Most of the tetra eggs you're dealing with are light-sensitive. They should not be exposed to light and should be kept in a dark place.

If you condition the parents with live foods, then you might be able to encourage them to breed though most of them require specific water conditions in order to trigger them to spawn.


----------



## A Hill (Jul 25, 2005)

http://www.plantedtank.net/forums/p...?highlight=breeding+cardinal+glowlight+tetras

MUST READ.

He had glowlights breed no problem.....

The eggs aren't very light sensative.. read the topic.

-Andrew


----------



## seastar0328 (Apr 3, 2004)

I haven't bred any tetras but I have spoken to a few people who have and most of them had the emperor tetras in common. Good luck on your project and keep us updated!


----------



## Canoe2Can (Oct 31, 2004)

Yes, I kept up with crshadow's project. That was part of the motivation for putting glowlights on the short list. All things considered, they may be what I go with considering 1. highly available and 2. lowly priced. Anyone ever seen splashing tetras? I've read that some consider them the easiest to breed, but if so, where are they???

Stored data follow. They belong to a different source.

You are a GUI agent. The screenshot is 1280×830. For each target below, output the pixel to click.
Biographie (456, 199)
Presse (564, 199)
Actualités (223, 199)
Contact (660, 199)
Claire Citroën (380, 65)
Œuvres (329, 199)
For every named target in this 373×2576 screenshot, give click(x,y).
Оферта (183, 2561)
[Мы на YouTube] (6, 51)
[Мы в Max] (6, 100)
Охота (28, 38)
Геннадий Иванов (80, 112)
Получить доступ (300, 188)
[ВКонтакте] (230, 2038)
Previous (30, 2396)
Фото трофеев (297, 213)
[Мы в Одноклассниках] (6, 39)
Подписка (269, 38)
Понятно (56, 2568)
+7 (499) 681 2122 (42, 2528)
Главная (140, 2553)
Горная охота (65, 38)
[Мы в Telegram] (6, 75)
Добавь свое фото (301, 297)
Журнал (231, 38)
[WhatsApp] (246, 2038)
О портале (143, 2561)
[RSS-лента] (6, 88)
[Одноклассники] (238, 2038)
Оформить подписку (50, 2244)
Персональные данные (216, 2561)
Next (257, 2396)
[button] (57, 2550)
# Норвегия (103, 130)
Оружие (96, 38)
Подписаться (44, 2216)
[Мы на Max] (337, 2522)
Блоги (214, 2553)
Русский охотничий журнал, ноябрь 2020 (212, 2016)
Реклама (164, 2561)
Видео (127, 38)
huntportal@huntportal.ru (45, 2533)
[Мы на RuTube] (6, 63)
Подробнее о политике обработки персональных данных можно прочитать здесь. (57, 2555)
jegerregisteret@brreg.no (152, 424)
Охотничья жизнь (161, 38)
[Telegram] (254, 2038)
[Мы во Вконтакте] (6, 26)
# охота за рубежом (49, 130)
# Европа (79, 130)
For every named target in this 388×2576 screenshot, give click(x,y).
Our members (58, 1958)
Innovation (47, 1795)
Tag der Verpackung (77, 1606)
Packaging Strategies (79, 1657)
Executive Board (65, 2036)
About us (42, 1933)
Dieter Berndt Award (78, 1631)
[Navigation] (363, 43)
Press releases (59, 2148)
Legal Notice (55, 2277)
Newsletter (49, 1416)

Any other suggested species?


----------



## chaznsc (May 1, 2006)

Fish Newb said:


> http://www.plantedtank.net/forums/p...?highlight=breeding+cardinal+glowlight+tetras
> 
> MUST READ.
> 
> ...


Looks like he says they are LS .....also found this.

Hemigrammus erythrozonus - Wikipedia, the free encyclopedia


----------



## JenThePlantGeek (Mar 27, 2006)

Are white cloud tetras technically tetras? I didn't think they were, but those are very easy to breed and very very pretty.


----------



## Canoe2Can (Oct 31, 2004)

I don't know who started calling white clouds "white cloud tetras," but they should get a knock on their door in the middle of night from the taxonomic police. Almost all the Characin species are New World fish, with a few in West Africa. White clouds are from East Asia, China I think. I don't have a reference book nearby, but I'd bet they are Cyprinids. 

But yes, they are easy to breed. Just not what I'm looking for.


----------



## Ibn (Nov 19, 2003)

They're cyprinids and really minnows. 

Bharada had some Columbian tetras breed for him and he didn't have to do anything on his part. I've also bred some yellow tail Congos, but didn't have the right conditions for hatching the eggs.


----------



## seastar0328 (Apr 3, 2004)

There are some splash tetras at sailfin in IL. If you were really in a bind, I could purchase them for you and send them to you for whatever their price is plus shipping.


----------



## Canoe2Can (Oct 31, 2004)

Ibn said:


> Bharada had some Columbian tetras breed for him and he didn't have to do anything on his part. I've also bred some yellow tail Congos, but didn't have the right conditions for hatching the eggs.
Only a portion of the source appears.